Jake Gyllenhaal’s limited series Presumed Innocent is dropping on AppleTV+ on June 12 instead of June 14 as originally planned. The star, whose Road House reboot has brought mixed reviews on Amazon Prime, is embracing the small screen for the first time since his appearance on Homicide: Life on the Street in 1994.

Jake Gyllenhaal’s in ‘Presumed Innocent’

Presumed Innocent is being produced by David E. Kelley, J.J. Abrams’ Bad Robot, and Warner Bros. It is an adaptation of Scott Turow’s 1990 film in which Harrison Ford plays a lawyer doing double duty as an investigator looking for the murderer of his colleague.
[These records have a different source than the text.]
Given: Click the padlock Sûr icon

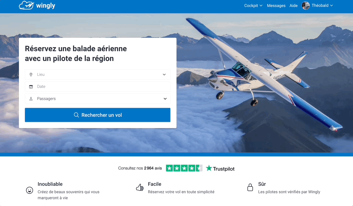Looking at the screenshot, I should (250, 187).
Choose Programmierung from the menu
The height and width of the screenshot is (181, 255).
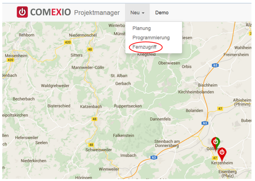pos(151,38)
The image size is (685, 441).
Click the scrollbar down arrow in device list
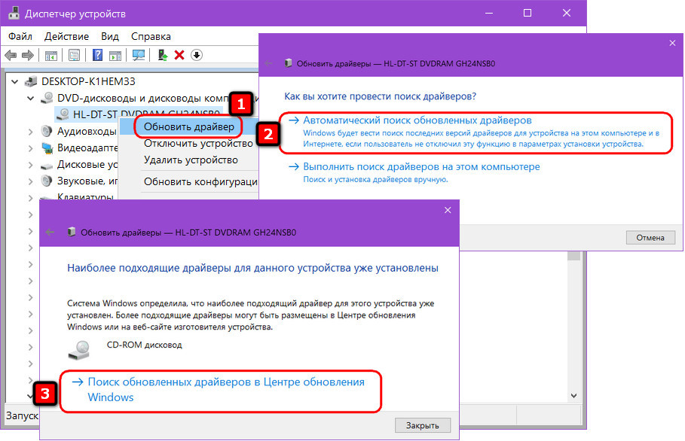(x=573, y=396)
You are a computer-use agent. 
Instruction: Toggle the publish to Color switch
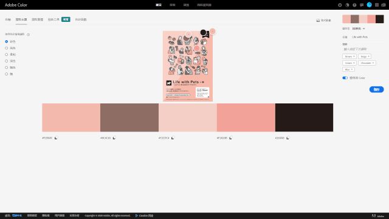[345, 78]
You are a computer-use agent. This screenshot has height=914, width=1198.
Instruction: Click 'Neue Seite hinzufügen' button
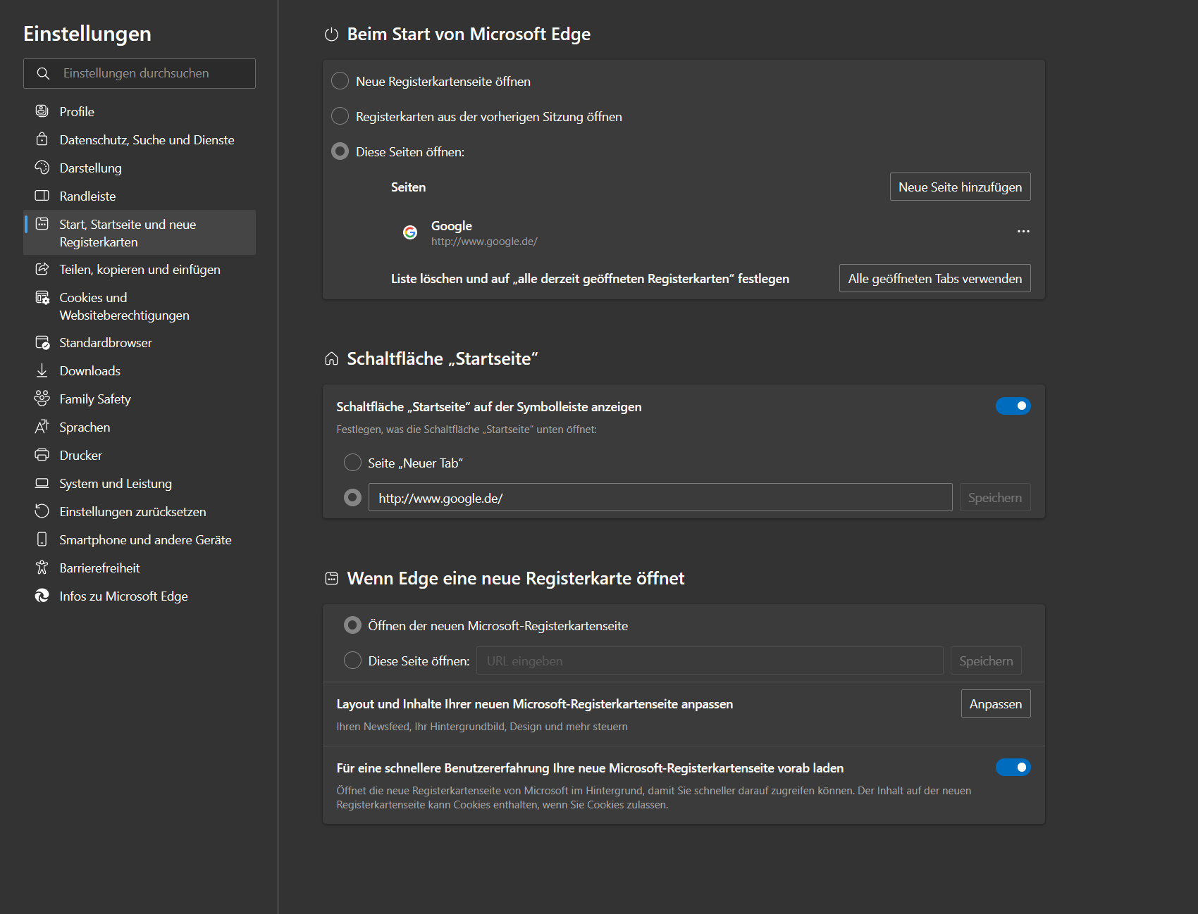(960, 187)
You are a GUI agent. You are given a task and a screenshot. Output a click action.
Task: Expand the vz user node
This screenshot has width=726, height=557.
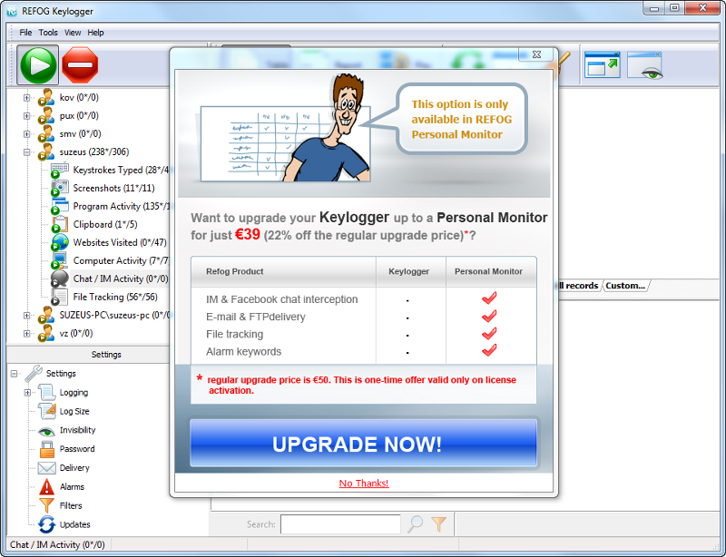pyautogui.click(x=26, y=333)
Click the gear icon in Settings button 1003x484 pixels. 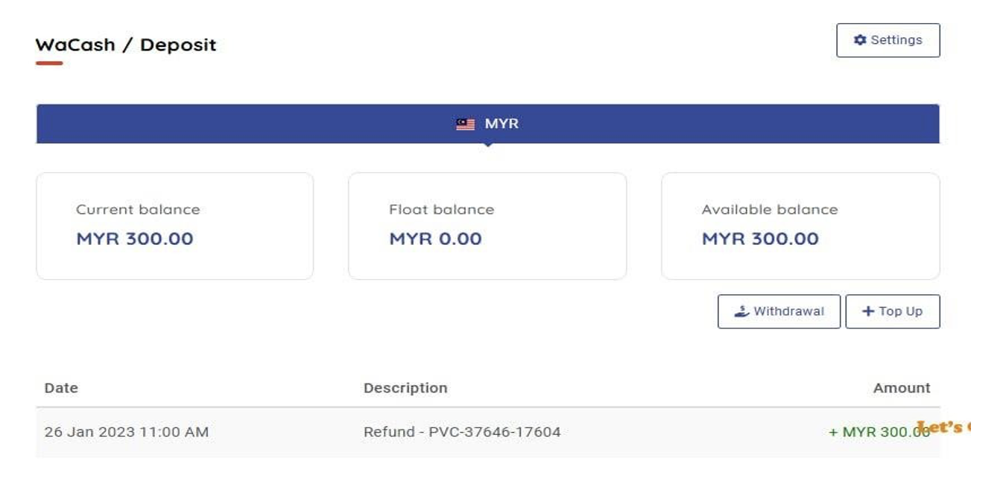[860, 40]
These types of sexy thrillers were popular in the ’90s and usually contained twist endings. Here’s the trailer for the original:

According to Deadline, Presumed Innocent doesn’t stray far from the source material: “…the Presumed Innocent series will explore obsession, sex, politics and the power and limits of love as the accused fights to hold his family and marriage together.”

Up next for Gyllenhaal is the Guy Ritchie action movie titled In the Grey scheduled for release in January 2025.

Presumed Innocent is an eight-episode limited series set to stream on AppleTV+ starting June 12.